One weekend—that’s the extent of the time Eva and Marco Gonzalez had to find a house before they moved to Birmingham from Baton Rouge. When they drove down Redfern to a 1935 Tudor set back on two lots, their eyes lit up. “The bay windows instantly attracted us,” Eva recalls. “Being from Baton Rouge everything was really flat. We wanted a Birmingham looking house,” Marco adds. And it doesn’t get more Birmingham than their sloped lot encased with stone walls so distinct that that’s how many Homewood runners and bikers know it. The couple put in an offer after just one look.
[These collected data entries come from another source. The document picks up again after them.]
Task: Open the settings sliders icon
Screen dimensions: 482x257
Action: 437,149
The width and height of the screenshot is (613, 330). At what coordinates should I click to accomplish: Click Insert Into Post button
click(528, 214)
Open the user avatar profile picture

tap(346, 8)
That was 2002. Thirteen years, two kids and one golden retriever rescue later, the Gonzalezes still loved the character of the home, but they also were craving some changes too. Like everyone in Homewood, they wanted new bathrooms and more closet space, as well as a renovated kitchen and space for their kids, now ages 8 and 10, to grow into. “We truly loved the original house. We just wanted it to work for us and for our busy family,” Eva says.
To do so, they enlisted a team that values historic homes just as they do, with Jared Bussey, a longtime friend, working on the architectural design, and Jama and Geoffrey Ketcham on the construction. And so when the Gonzalezes said they wanted to keep most of the original windows—even though they are not energy efficient—their team was on board too. That attitude carried over into lots of innovative ideas too.
As construction began, doors were removed, but most were just relocated to other spaces with their original hardware. The stone pathway was pulled up and then re-laid with the original stones. The original front door became a sliding door over the kitchen pantry. Wherever possible, bricks that were removed were put back in new spots that needed covering. “In everything we did we wanted it to look old, other than the kitchen,” Eva says. “I wanted it to be bright and shiny.”
Perhaps the most notable change in the house’s journey from 2,200 square feet to 3,200 was the addition of a new story on top, although it’s not visible from the street. Where the house once ended in the back you’ll now find a staircase leading to a third story with kids’ rooms and a laundry room—home to some of many new sets of storage spaces now in the house. “We have always lived in an old house, so it’s been nice to have a place to put your stuff,” Eva says.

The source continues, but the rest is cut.